Se c'è un bisogno, viene soddisfatto con uno sforzo comune.
Gli studenti bisognosi che arrivano dalla terra d'origine non vengono mai dimenticati e, per quanto possibile, vengono offerte borse di studio.
Alle feste in alpeggio, organizzate ogni anno, partecipano anche le altre associazioni della regione e gli amministratori della città.
Una volta abbiamo organizzato un concerto di Volkan Konak in hotel.
Era l'artista più audace della regione di Trabzon. Un artista di grande valore, nato tra i fiori di rododendro della cittadina culturale di Maçka.
Il suo viaggio, iniziato dagli alpeggi, ha raggiunto vette indescrivibili.
Si è insediato al centro della diaspora di Trabzon a Istanbul.
Che Dio abbia in gloria le anime dei nostri anziani, anche quelli che avevano opinioni politiche opposte a quelle di Volkan Konak hanno pagato un bel po' per prendere posto ai tavoli in prima fila.
Forse hanno speso quei soldi per guardare l'horon e Volkan da vicino e ricordare la loro giovinezza.
Queste associazioni di concittadini hanno molte altre tradizioni.
A Istanbul sono ancora più attive.
Con l'immigrazione iniziata negli anni '50, sono diventate in un certo senso le padrone di Dersaadet (Istanbul).

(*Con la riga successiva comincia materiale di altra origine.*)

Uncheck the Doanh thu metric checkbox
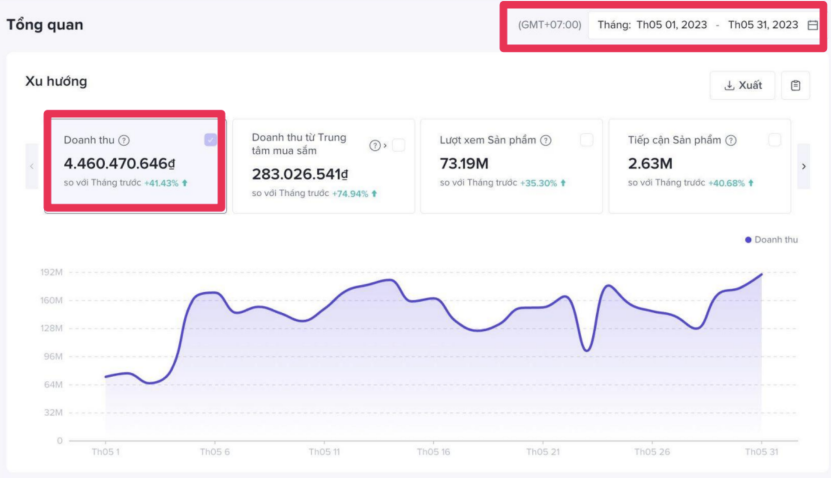This screenshot has height=478, width=831. [x=210, y=140]
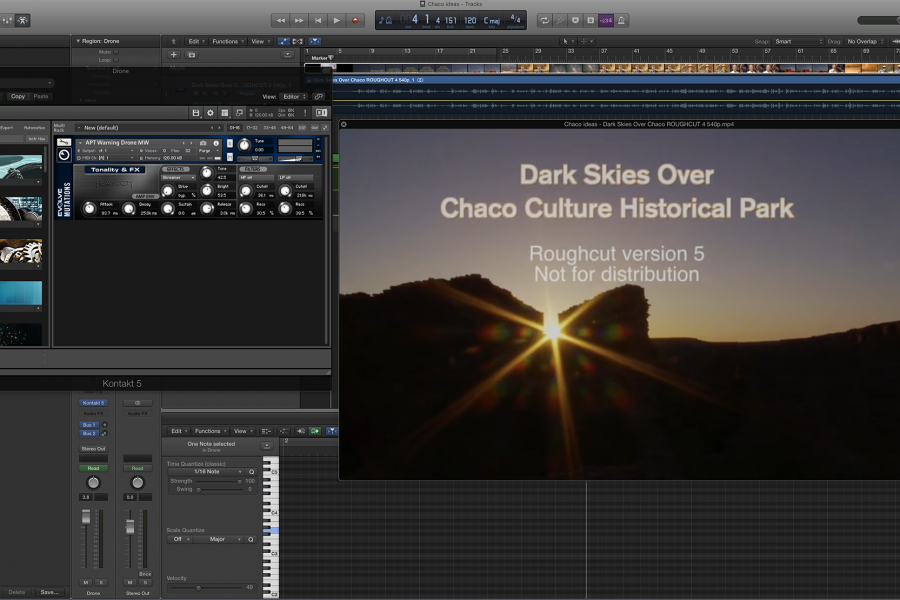The height and width of the screenshot is (600, 900).
Task: Click the disk save icon in Kontakt
Action: (195, 110)
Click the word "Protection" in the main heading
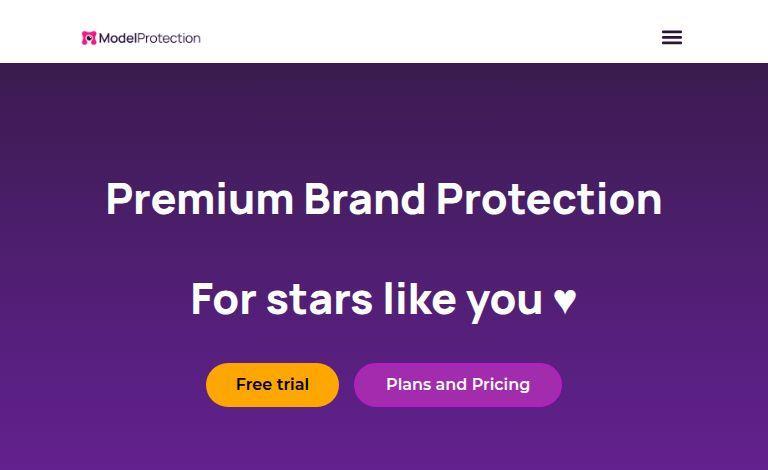 coord(549,199)
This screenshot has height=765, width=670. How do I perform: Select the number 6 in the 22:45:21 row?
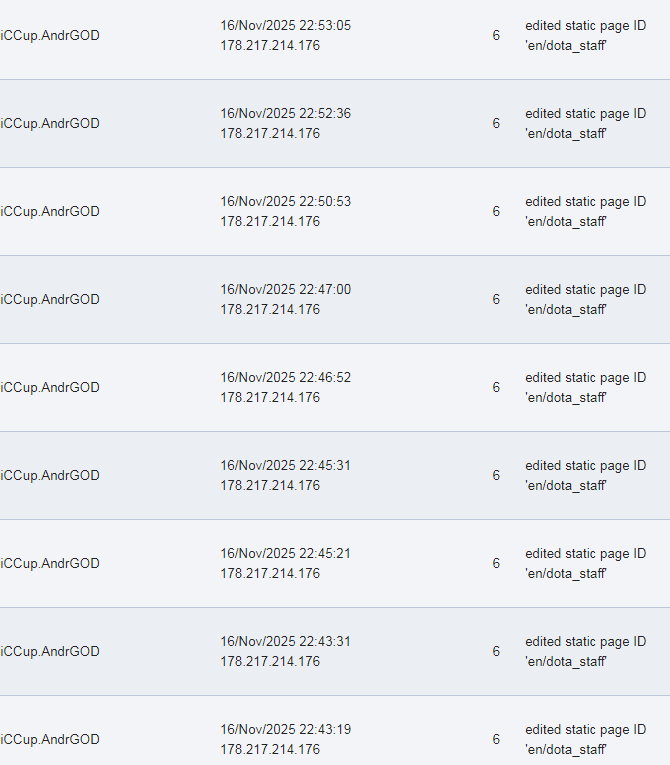pyautogui.click(x=496, y=564)
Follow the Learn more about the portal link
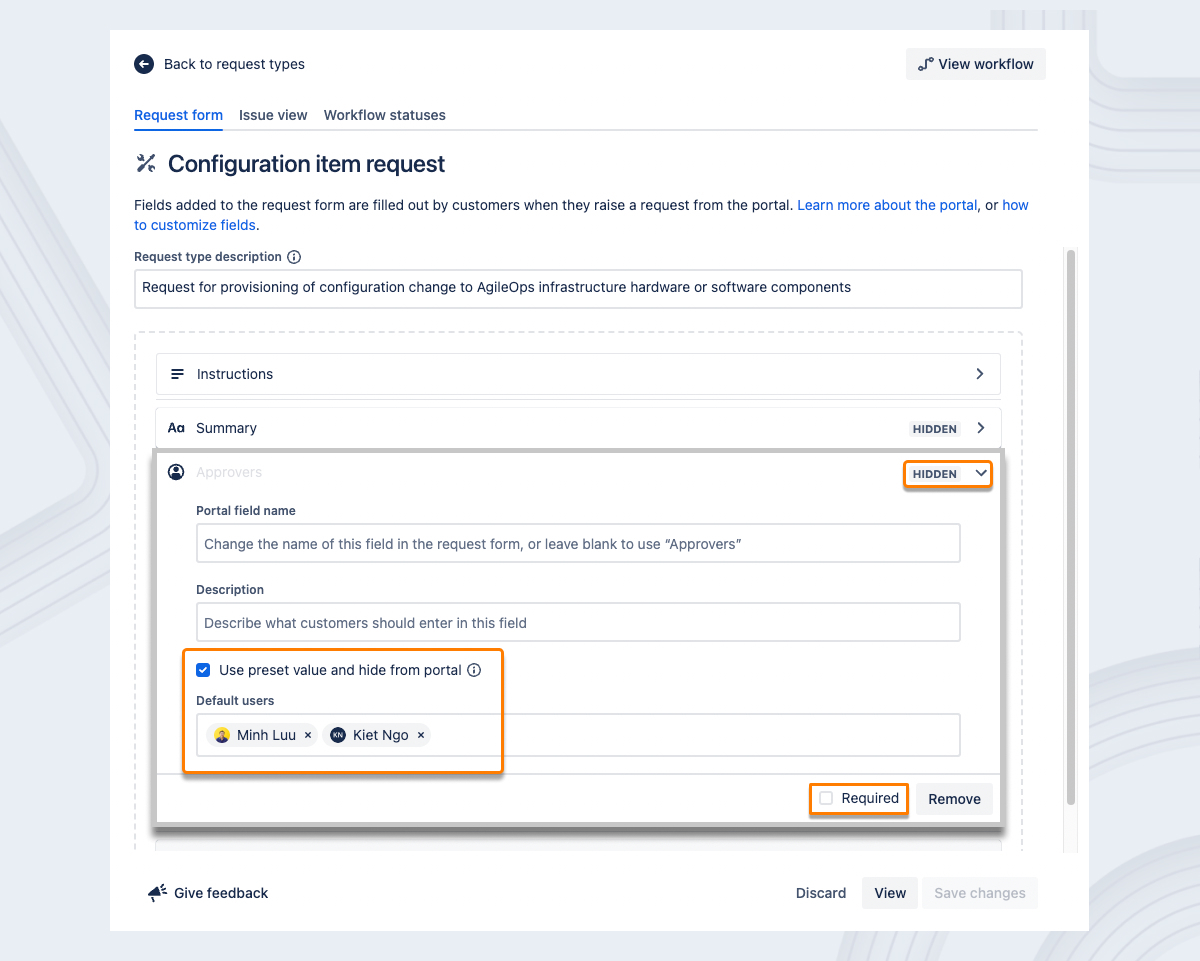The width and height of the screenshot is (1200, 961). pyautogui.click(x=886, y=204)
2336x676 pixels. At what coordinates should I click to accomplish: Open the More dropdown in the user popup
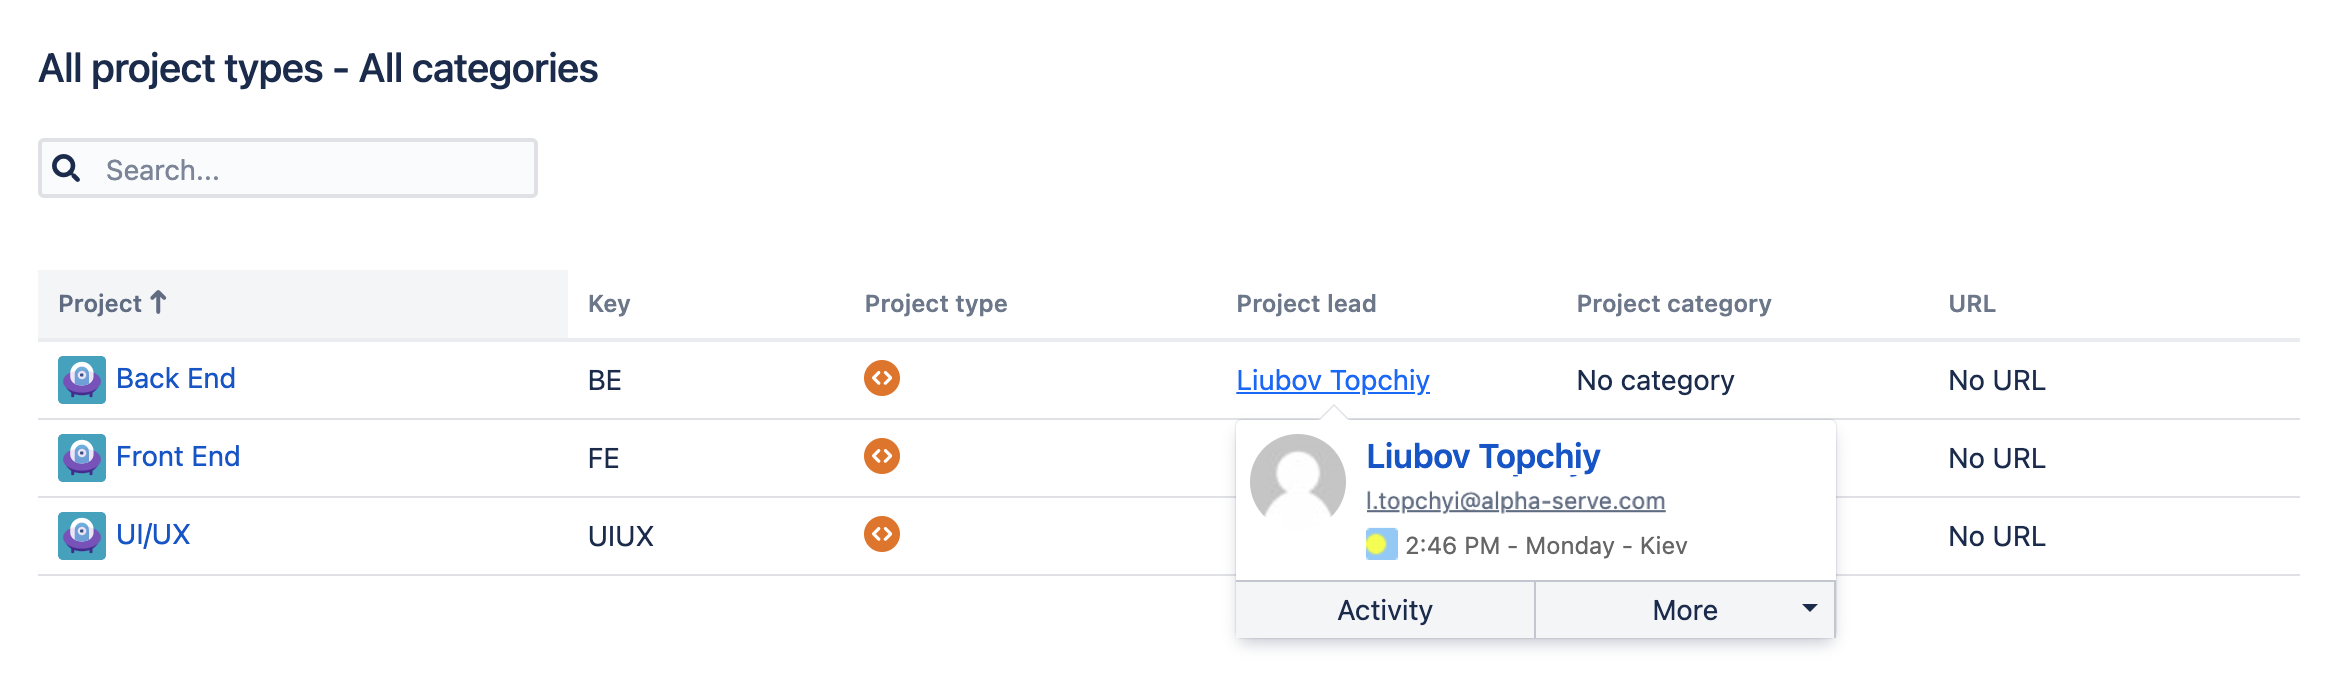click(1685, 610)
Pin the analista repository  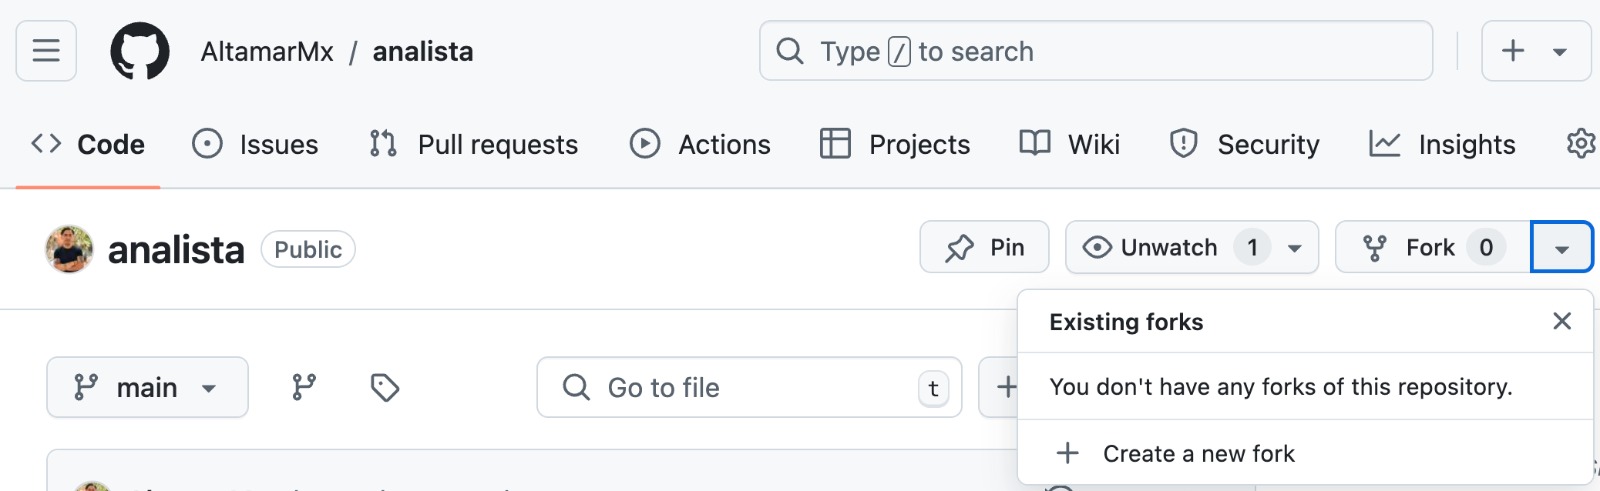(x=984, y=247)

Il passaggio dall'apprendistato all'imprenditoria è stato completato.
Ora è il turno della politica.
Le cariche di quartiere (muhtarlık), iniziate alla periferia negli anni '80, si sono ora spostate verso il centro della città.
Ora si sono evolute fino al livello di governare il Paese.
Qualunque cosa accada, il proprio concittadino non verrà lasciato solo.
Indipendentemente dalla sua opinione politica, classe sociale, confessione o origine.